Vivem no Canadá e foi lá que ele nasceu, mas a história da sua vida vem da Rússia. Foi em Chernobyl que a Babushka respirou os ventos atómicos que agora lhe estão a destruir os pulmões. E ele tem de fazer alguma coisa, ou vão separá-lo do irmão e levá-lo para longe e a Babushka vai morrer longe da neve russa da sua infância. É novo, mas já se sente um homenzinho, e ouviu falar de um cato que, ao que tudo indica, pode ajudar. Por isso, com a mais improvável das ajudas, lança-se numa longa viagem através do continente - na esperança de encontrar a salvação para a sua Babushka. E talvez um futuro...

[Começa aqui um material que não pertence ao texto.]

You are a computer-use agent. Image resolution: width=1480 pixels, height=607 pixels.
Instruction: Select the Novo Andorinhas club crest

Narrado na primeira pessoa pela voz de uma criança, este é um livro em que, desde muito cedo, se afirma um contraste brutal: o da ingenuidade do protagonista, que acredita no que vê nos filmes, no que lê em livros que não entende e no que vai captando das suas impressões, ante a crueldade da vida tal como ela é. E o máximo exemplo disso é a forma como vê a situação da avó, procurando nos locais mais improváveis uma solução mais impossível. Mas há mais: a forma como interpreta as circunstâncias do que o rodeiam, em particular de Matt, mas não só, realça esse duro contraste, reforçando, mais uma vez, a inocência e a percepção do seu lugar no mundo.

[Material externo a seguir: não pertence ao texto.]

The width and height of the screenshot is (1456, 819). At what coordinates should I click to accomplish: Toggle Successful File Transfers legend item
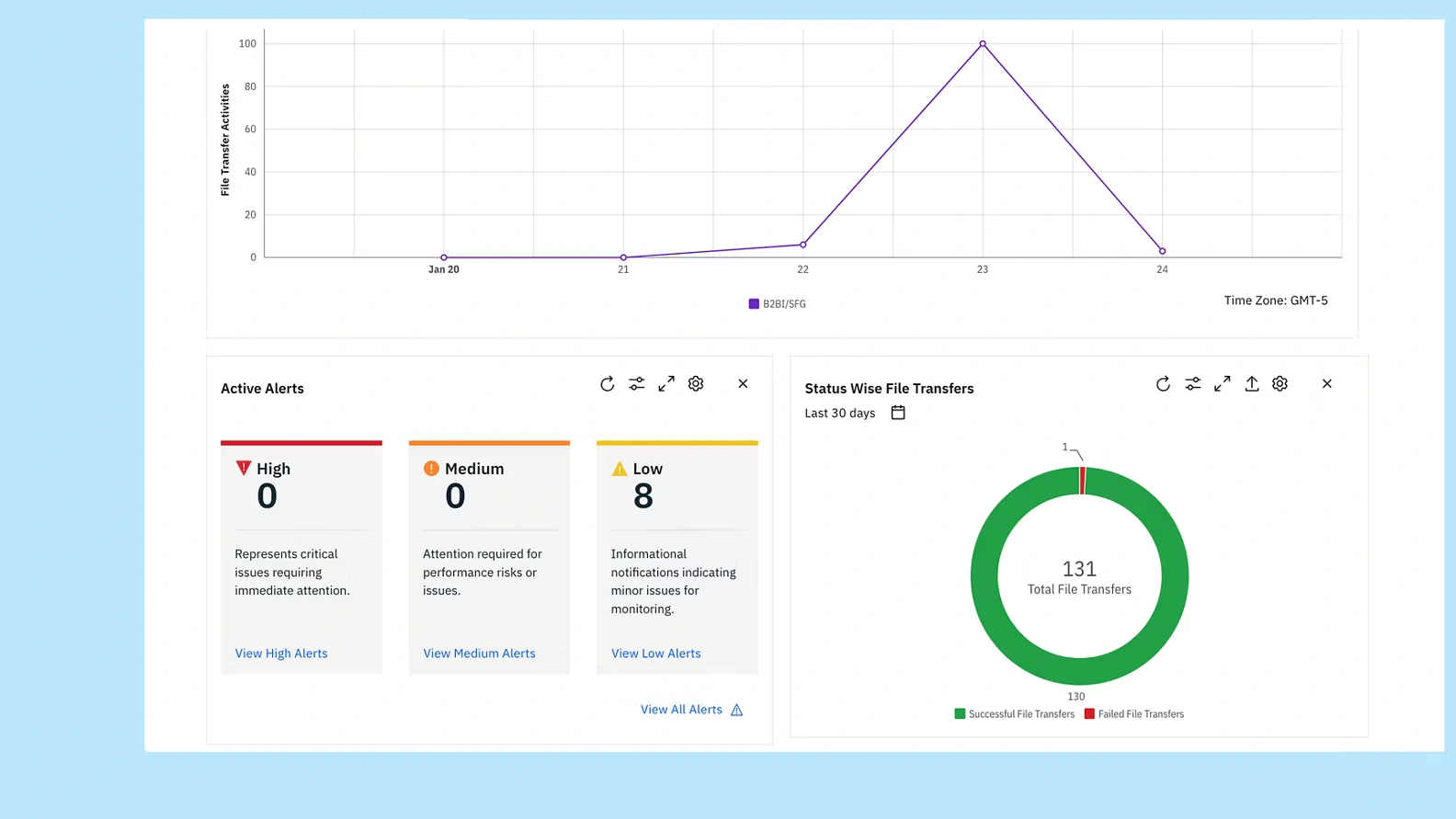1015,714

Ora, esta inocência desperta impressões curiosas. Por um lado, há momentos deliciosamente divertidos, como as análises tetralógicas (não, não me enganei) do protagonista. Por outro, fica um aperto no coração em situações como as conversas do narrador com os médicos da Babushka. E, destas duas facetas, emerge um estranho e delicado equilíbrio: este protagonista sem nome é todo um rosto para a humanidade, pondo em evidência, através da sua ingenuidade, todas as complexidades e agruras do mundo. E é isso, acima de tudo, que fica na memória ao terminar esta história: pode-se ver o mundo com olhos inocentes - mas toda a inocência chega ao fim. Nem tudo é possível.
Mas, apesar de todo o brilhantismo que há na história, (e há-o em abundância), há ainda um outro aspecto a elevar um pouco mais esta narrativa: a escrita em si, claro.Natural, envolvente, introspectiva, quando assim tem de ser, directa nos momentos em que a história o exige. Com um ritmo que se ajusta na perfeição a cada acontecimento e pensamento do protagonista. Belíssima, harmoniosa, sempre cativante - poética nos momentos mais belos, cruel nos de maior crueldade. E evocativa em momentos tão pertinentes como o da "cidade das partes suplentes", com os óbvios paralelismos que evoca.
E tanto mais haveria a dizer sobre este livro - mas não sem estragar o prazer da descoberta. Por isso, fico-me por aqui: pela recomendação incondicional e sem reservas deste livro que projecta sobre as sombras da realidade a pureza do mais inocente dos olhares. Magnífico.